### WHAT TO PRODUCE:
Please rewrite the records starting at the line that contains "Viewport: 1059px width, 847px" and ending at the end of the records, with "dropdown" replaced by "menu" and nothing else changed. Leave the pictures out of your answer.

Begin

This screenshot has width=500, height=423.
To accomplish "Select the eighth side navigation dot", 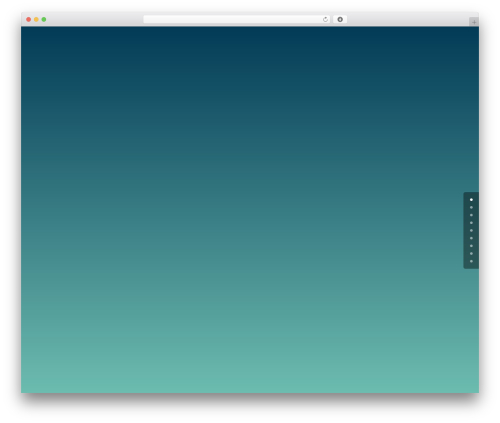I will point(471,254).
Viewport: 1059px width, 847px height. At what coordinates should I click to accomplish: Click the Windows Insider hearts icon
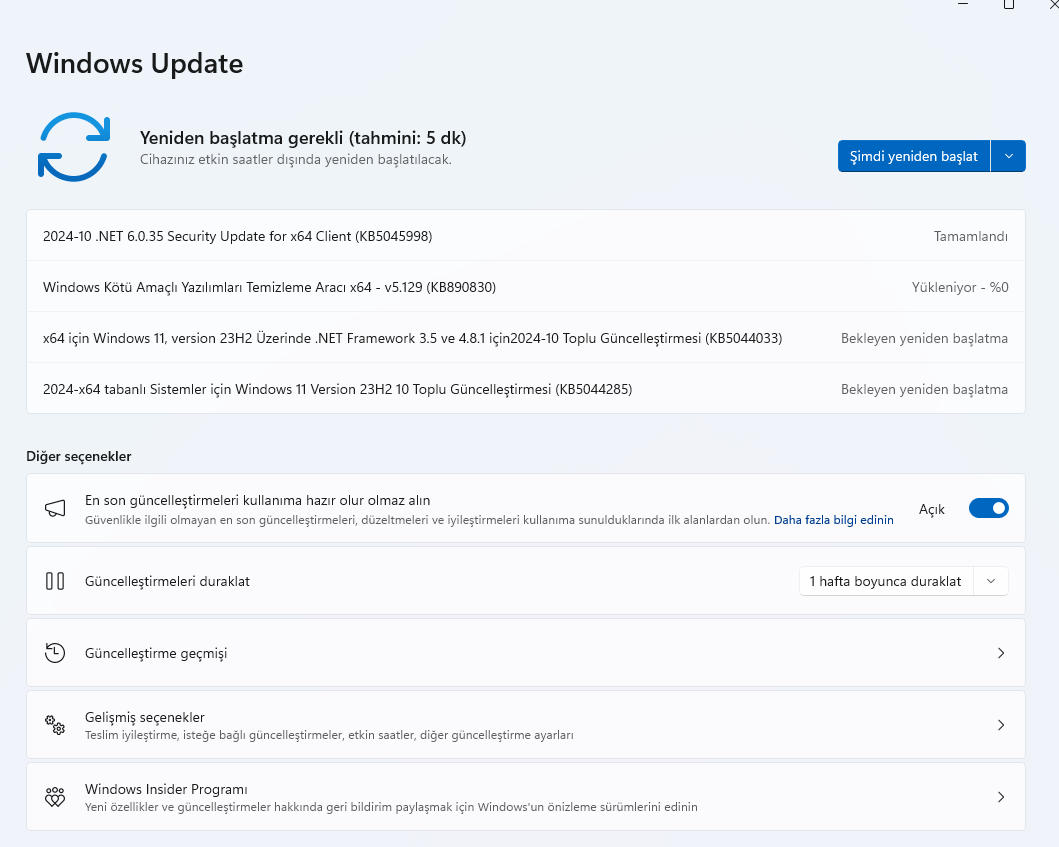point(55,797)
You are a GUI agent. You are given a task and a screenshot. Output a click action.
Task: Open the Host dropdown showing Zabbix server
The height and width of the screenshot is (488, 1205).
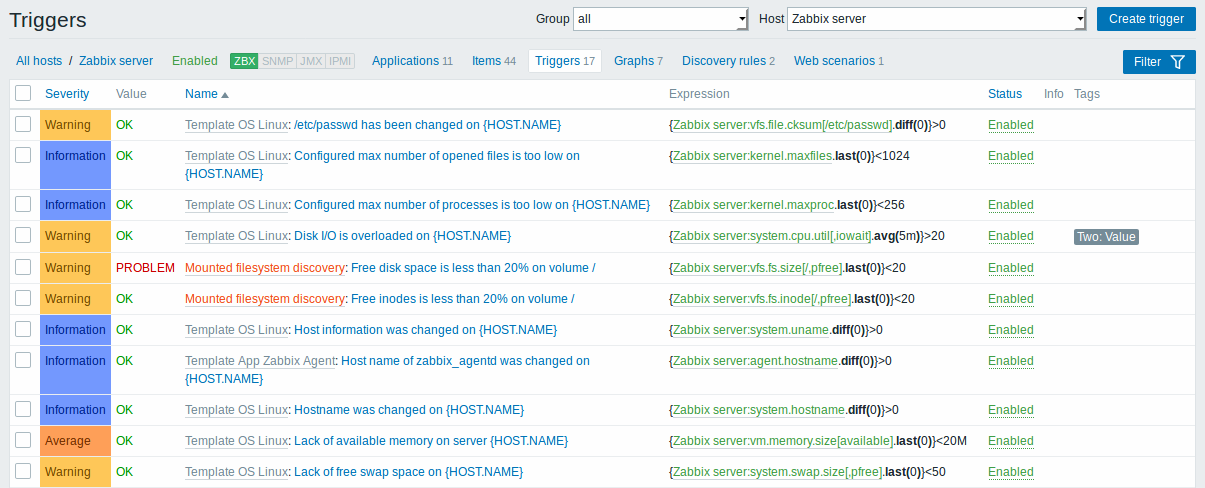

End

### PROBLEM SOLUTION:
Viewport: 1059px width, 847px height. At what coordinates should I click to accomplish: Click the Windows Insider hearts icon
point(55,797)
You are a GUI agent. You are given a task and a screenshot. Output a click action.
Task: Open the Host menu showing Zabbix server
The height and width of the screenshot is (488, 1205).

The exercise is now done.